DIRECTIVE = Change "template" to "form" in the items from the line containing "This screenshot has height=678, width=1568." through the line containing "Action: [1067, 654]", and give those lines again with everything else unchanged. Leave out the pictures.

DATA TO USE =
■ ■ ■
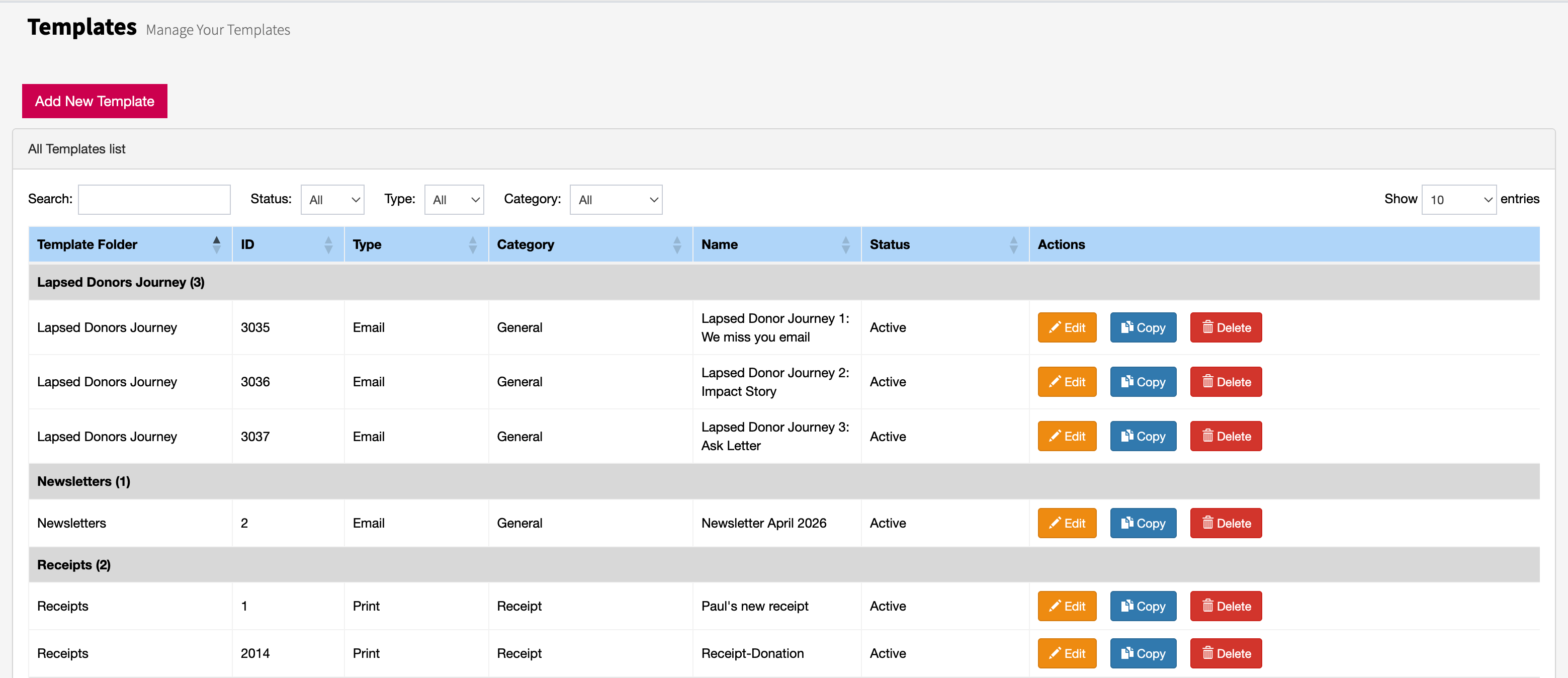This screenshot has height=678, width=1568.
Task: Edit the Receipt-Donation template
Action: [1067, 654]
■ ■ ■
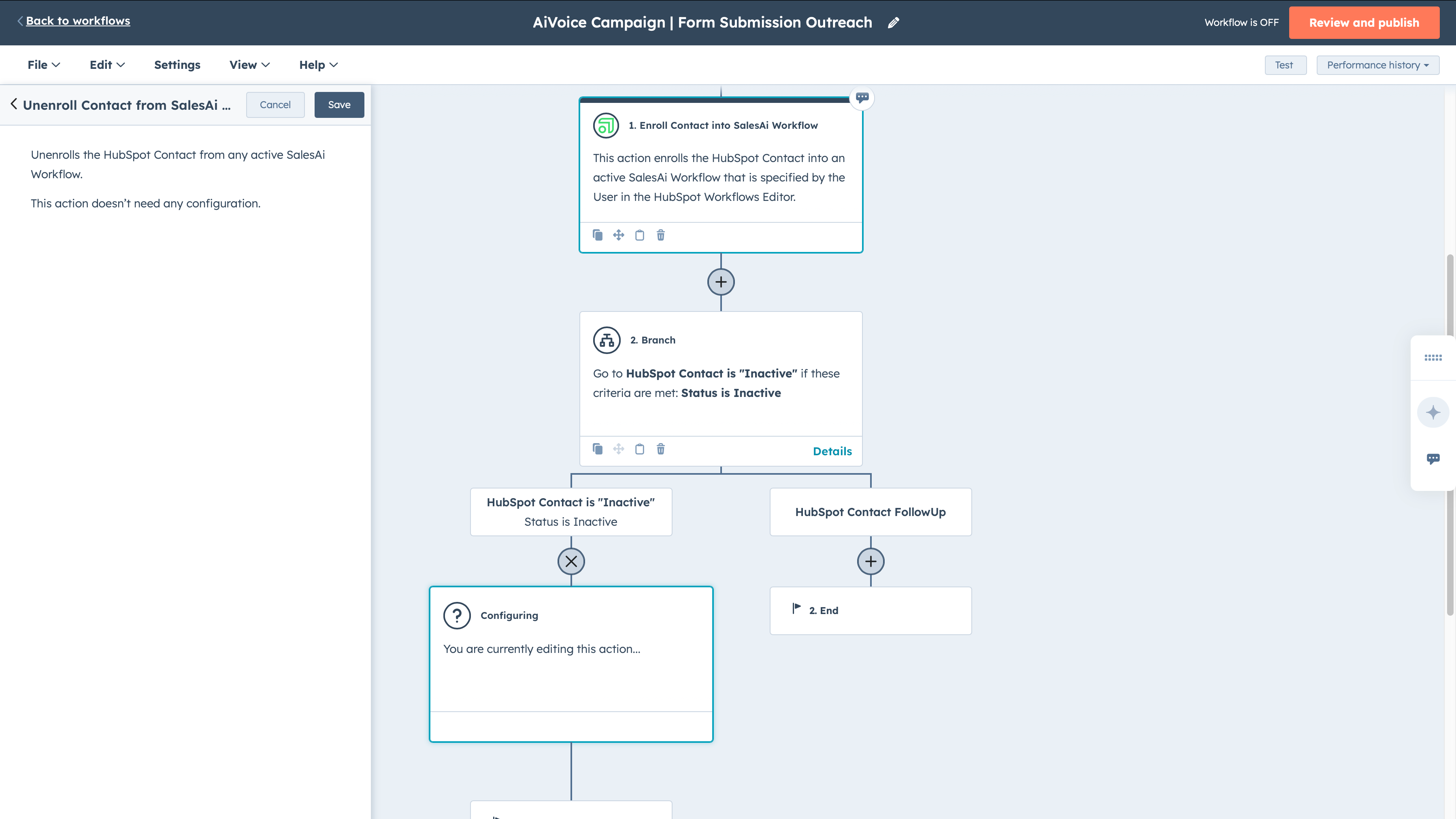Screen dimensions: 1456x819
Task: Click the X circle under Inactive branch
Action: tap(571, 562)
■ ■ ■
OUTPUT BELOW =
This screenshot has height=678, width=1568.
Task: Edit the Receipt-Donation form
Action: [1067, 654]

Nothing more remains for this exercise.